Your output should be the lines from the one with "Task: Go to the บทความ menu item" through the last line of the records below, exactly as written, minus the pictures.

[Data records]
*****

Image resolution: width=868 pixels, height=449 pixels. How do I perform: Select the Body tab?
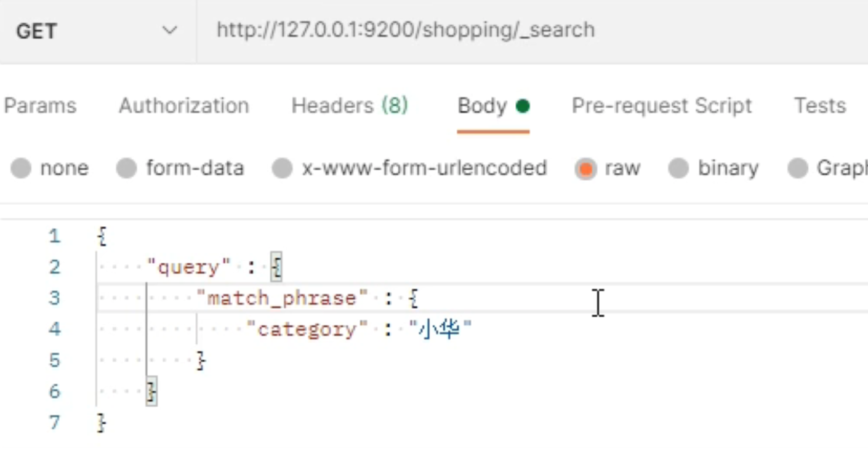(x=492, y=106)

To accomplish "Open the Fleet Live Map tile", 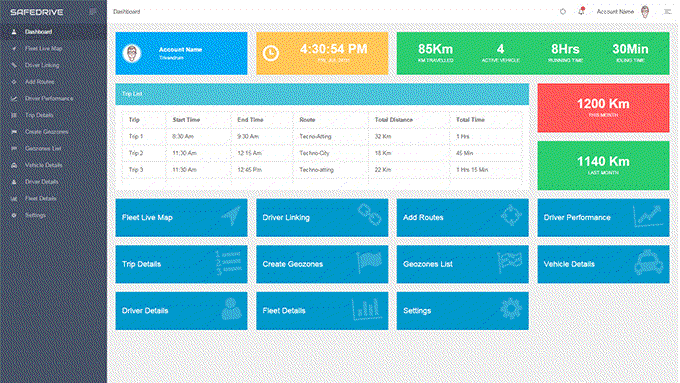I will coord(181,218).
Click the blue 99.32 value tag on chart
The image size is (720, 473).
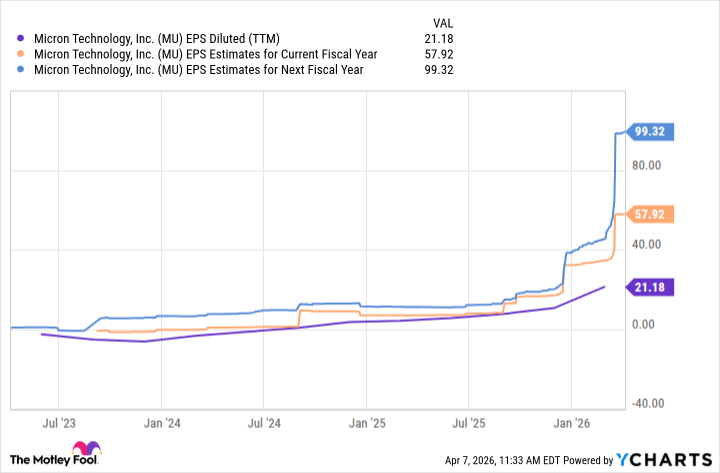(x=654, y=131)
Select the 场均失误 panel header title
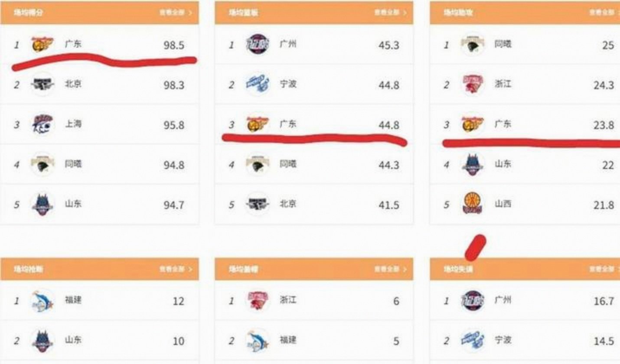This screenshot has width=620, height=364. tap(458, 270)
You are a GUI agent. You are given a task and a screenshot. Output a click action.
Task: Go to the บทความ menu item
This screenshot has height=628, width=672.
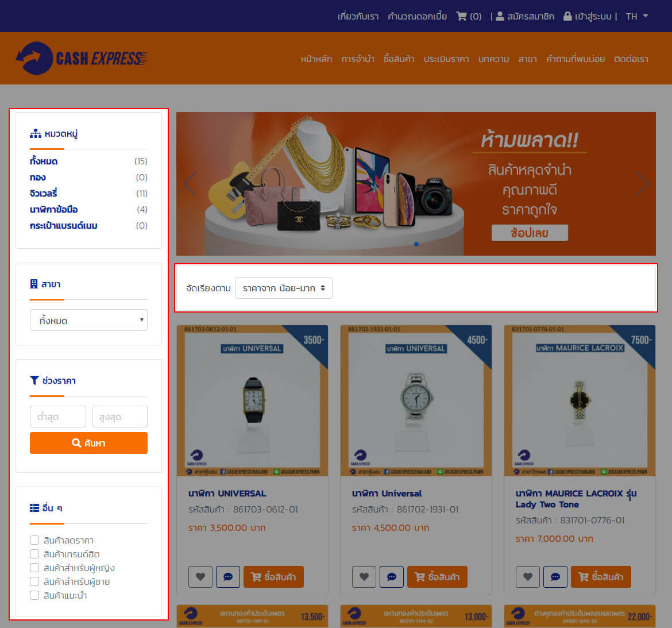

*****

§ Task solution
Task: Go to the บทความ menu item
This screenshot has height=628, width=672.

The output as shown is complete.